### SOURCE
He have a few non NUX fans & most are bitter @ the way were playing. 

Lets make sure they don't jump back on the bandwagon when we start to get on a roll.


----------



## Luke78

Juice ,

Pretty "bold statement" coming from you.Heres something for your reference,i joined the first site way back in 2003-2005 cant remember the exact date .That left , and joined the second from 2006 on until the crash.Now i resigned up for this one.I have contributed my part , and willing to continue for that matter.Just got back on a week ago. I have nothing against anyone here, and most likely wont.I as well know a few people here, and enjoy their company.Leave the tough guy image behind will ya!



JUICE said:


> really ?? you and rajan have added nothing to this site ? and yet all you do is post on hockey ? yes it is a fish site !! and yes most of us know each other and cheer for the canucks !!  what a surprise ? duh
> 
> do you really want a tick for tac battle on a keyboard ? come on ?
> 
> you got your opinion across , now what ? who cares how canucks fans ARE ?
> 
> come on man [email protected]!


----------



## `GhostDogg´

No one is trying to be a tough guy.
We as Nux fans are devoted to our team, & some of us get defensive.
It's natural for us to stand behind our team since most of us are life long Nux fans.
We hunger for the cup & every year seems like an improvement for us.
Yes we're all optimistic, & I think we have the right to be.
Don't worry about the Nux fans if your not 1.

We back our team, & you should back your team.
There's no need to bash one another because it get us nowhere.
This is the web, we share opinions &, sometimes we don't agree with one another.
But lets not forget we're a community, & we're all here for the same reason.
The love of our fish & hobby.

We all need to take a step back & have a beer, or a few more.

### DATA

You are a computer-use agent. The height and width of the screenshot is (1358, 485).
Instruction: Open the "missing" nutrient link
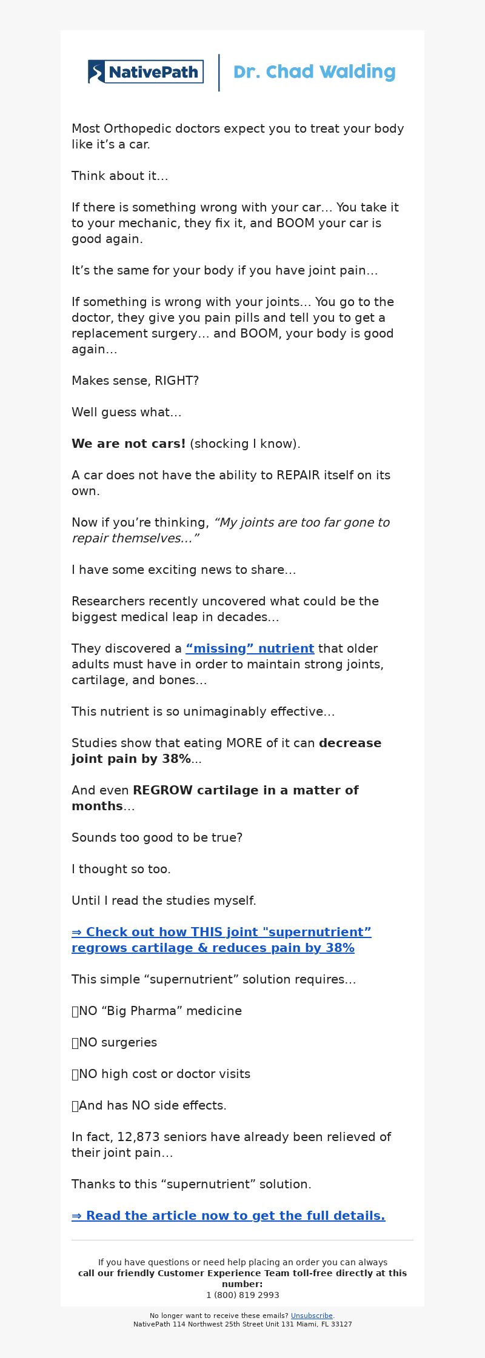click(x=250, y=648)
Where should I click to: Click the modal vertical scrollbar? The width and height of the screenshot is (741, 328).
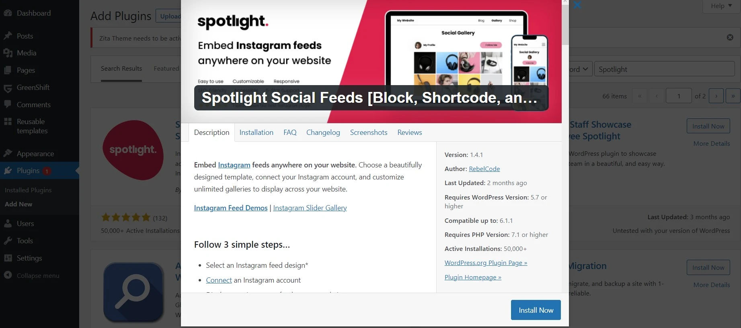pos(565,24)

---

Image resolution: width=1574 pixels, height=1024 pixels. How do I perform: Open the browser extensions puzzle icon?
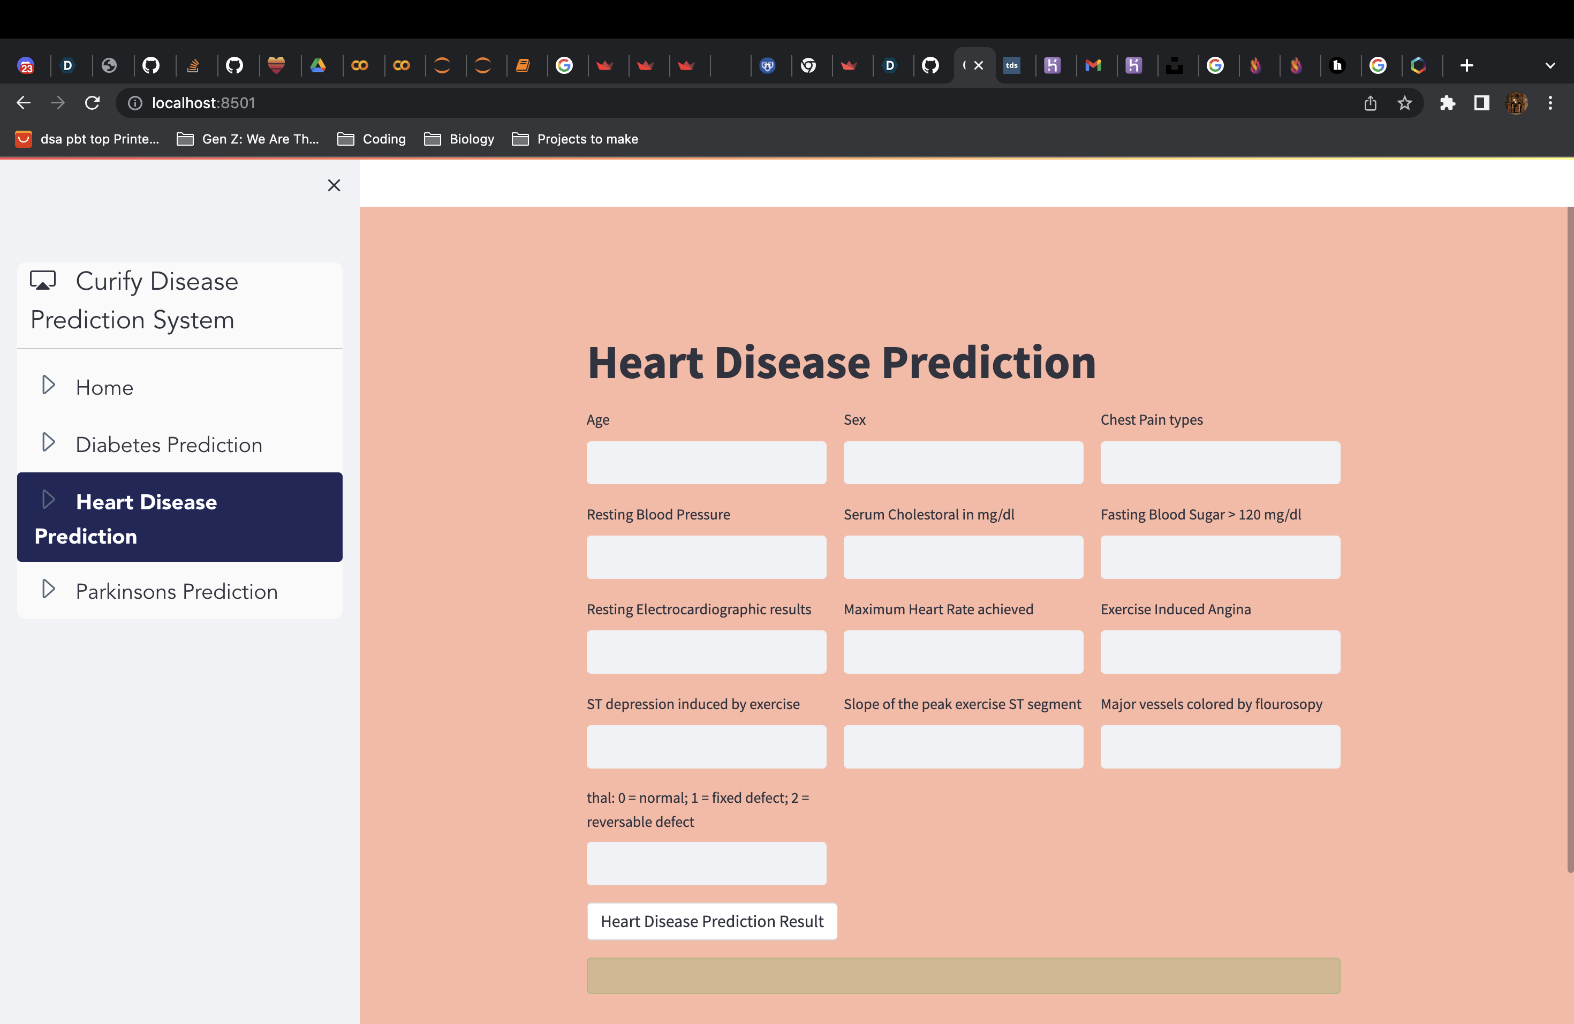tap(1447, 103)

==

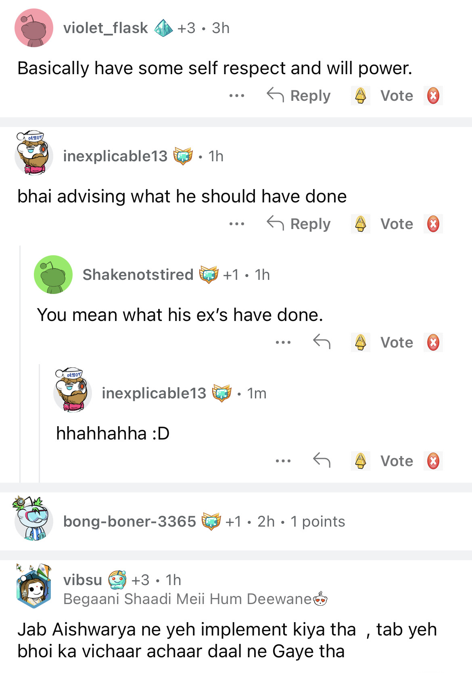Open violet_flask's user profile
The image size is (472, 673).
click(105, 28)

### WHAT YOU WILL DO
• 1. Quote the forum thread from "No one is trying" to "back your team.".
• 2. Answer these questions using the forum thread:
(a) In what span of years does Luke78 say he joined the first site?
(b) According to JUICE, what team do most of the posters cheer for?
(c) What does GhostDogg give as the reason everyone is there?

### SOLUTIONS PER TASK
• 1.
No one is trying to be a tough guy.
We as Nux fans are devoted to our team, & some of us get defensive.
It's natural for us to stand behind our team since most of us are life long Nux fans.
We hunger for the cup & every year seems like an improvement for us.
Yes we're all optimistic, & I think we have the right to be.
Don't worry about the Nux fans if your not 1.

We back our team, & you should back your team.

• 2.
(a) 2003–2005
(b) The Canucks
(c) The love of their fish and hobby